> Exercise details: Continue the essay below on jazz and humility as mastery, picking up after its final sentence and leaving the material that follows it aside.

> Source excerpt:
“Jazz” — Part 3/4: Humility as “Mastery”


“My music is the spiritual expression of who I am — my faith, my knowledge, my being…”

— John Coltrane

“Living” Jazz: Lessons of Respectful Spontaneity

My experiments with music are at once the same and vastly different than before. Previously, the music was on the page — accuracy is king; precision is the goal; expression is (roughly) defined as how you bring another’s creation to life rather than what you create as an extension of yourself.

The mental space I now attempt to hold during moments of music-making is one of openness and “ok-ness”: not trying to choke every detail of what arises (leaving room for a relaxed freshness), and not-minding when things don’t go how I had hoped (leaving room for mistakes, self-kindness, and even humor).

The basic approach of Jazz (and of early Baroque music) as I understand it provides a wonderful framework for freedom through (not within) constraints. Improvised expression comes about as a result of the pre-determined structure rather than being in spite of it.

> Dataset content:
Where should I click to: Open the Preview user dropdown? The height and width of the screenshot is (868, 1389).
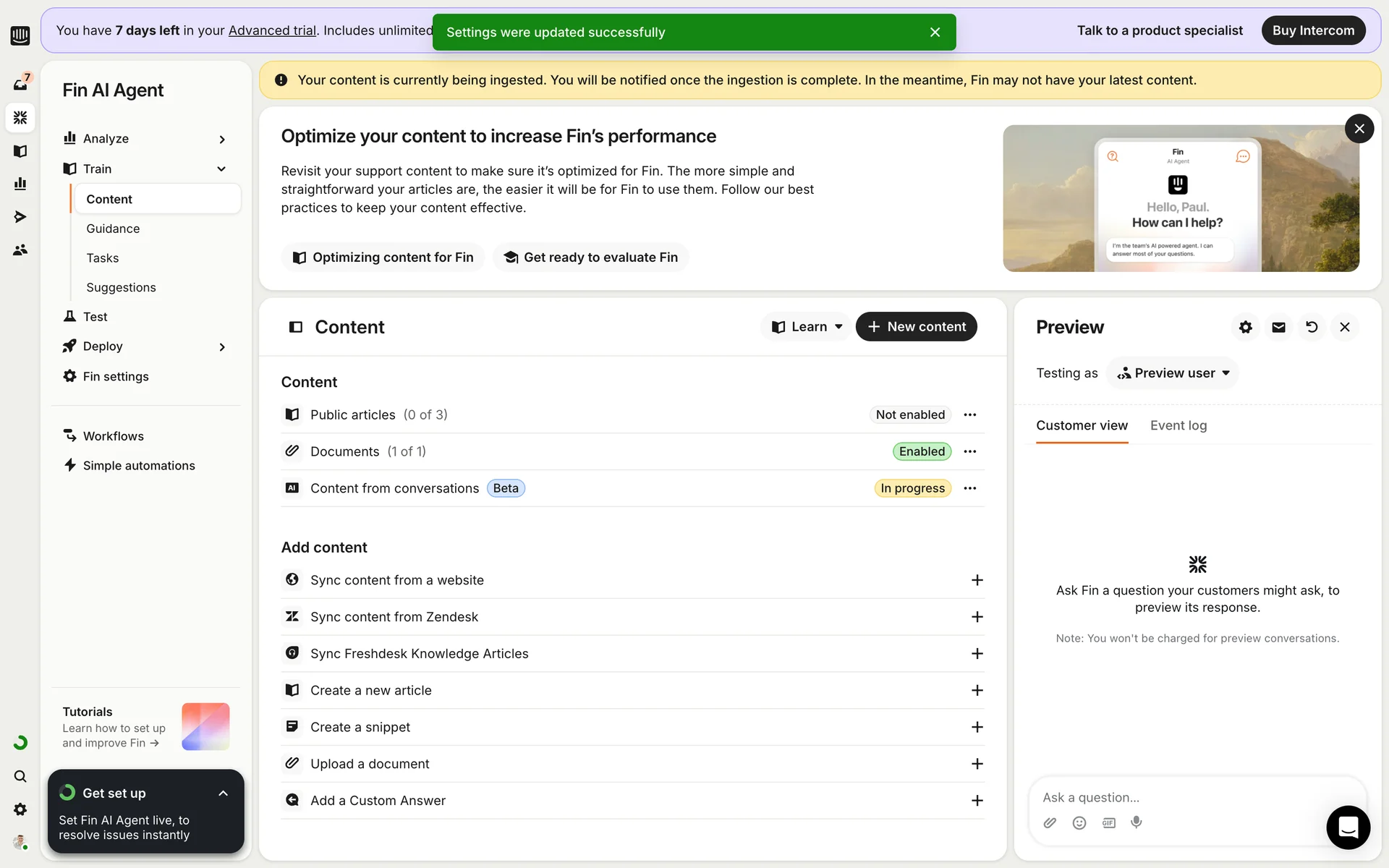1173,373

> Result:
In addition to this unique feature, it also provides an opportunity for “community spontaneity” — something like being in natural communication with others through the bouncy “just-happeningness” that can arise when we surrender to the unfolding process of who we are as conscious creator-conduits.

Being in communion with others is a beautiful place from which to live; especially when there is a lot less of each of ourselves getting in the way of being together.

So, there is “learning-music”, and then there is the sublime manner in which one “unlearns-music”: I wonder if this isn’t also a lot like becoming who we are — learning the rules of the road, then forgetting them; reading the map of the terrain, then folding it back up and walking the path.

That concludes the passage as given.